____ EXERCISE INPUT

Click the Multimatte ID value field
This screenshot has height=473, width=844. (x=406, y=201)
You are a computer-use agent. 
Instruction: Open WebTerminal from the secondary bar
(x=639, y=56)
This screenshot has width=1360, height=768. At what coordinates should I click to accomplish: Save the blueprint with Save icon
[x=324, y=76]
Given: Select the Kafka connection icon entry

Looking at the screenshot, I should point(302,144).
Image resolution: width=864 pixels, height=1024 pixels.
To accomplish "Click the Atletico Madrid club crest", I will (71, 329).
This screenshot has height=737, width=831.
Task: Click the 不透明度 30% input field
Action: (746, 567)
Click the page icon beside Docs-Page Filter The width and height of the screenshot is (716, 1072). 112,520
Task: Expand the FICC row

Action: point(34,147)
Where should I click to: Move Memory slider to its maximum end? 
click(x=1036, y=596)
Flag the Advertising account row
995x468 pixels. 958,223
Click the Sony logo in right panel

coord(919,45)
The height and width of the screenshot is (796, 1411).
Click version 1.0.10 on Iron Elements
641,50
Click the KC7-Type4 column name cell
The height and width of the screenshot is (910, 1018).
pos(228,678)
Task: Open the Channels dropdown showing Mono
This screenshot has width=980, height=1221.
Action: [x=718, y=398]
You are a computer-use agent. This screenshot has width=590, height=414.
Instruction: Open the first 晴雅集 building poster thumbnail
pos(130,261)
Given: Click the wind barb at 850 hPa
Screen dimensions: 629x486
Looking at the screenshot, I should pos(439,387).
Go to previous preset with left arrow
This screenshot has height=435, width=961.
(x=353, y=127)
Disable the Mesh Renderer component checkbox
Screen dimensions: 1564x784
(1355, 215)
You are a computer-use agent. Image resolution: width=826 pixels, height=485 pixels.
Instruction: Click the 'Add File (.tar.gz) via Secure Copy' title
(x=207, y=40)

________

WHAT TO PRODUCE:
Filter the records above down to the lines that hold the string "computer".

SOLUTION FOR THIS TASK:
You are a computer-use agent. 
You are a computer-use agent. This screenshot has width=590, height=414.
You are a computer-use agent. Image resolution: width=826 pixels, height=485 pixels.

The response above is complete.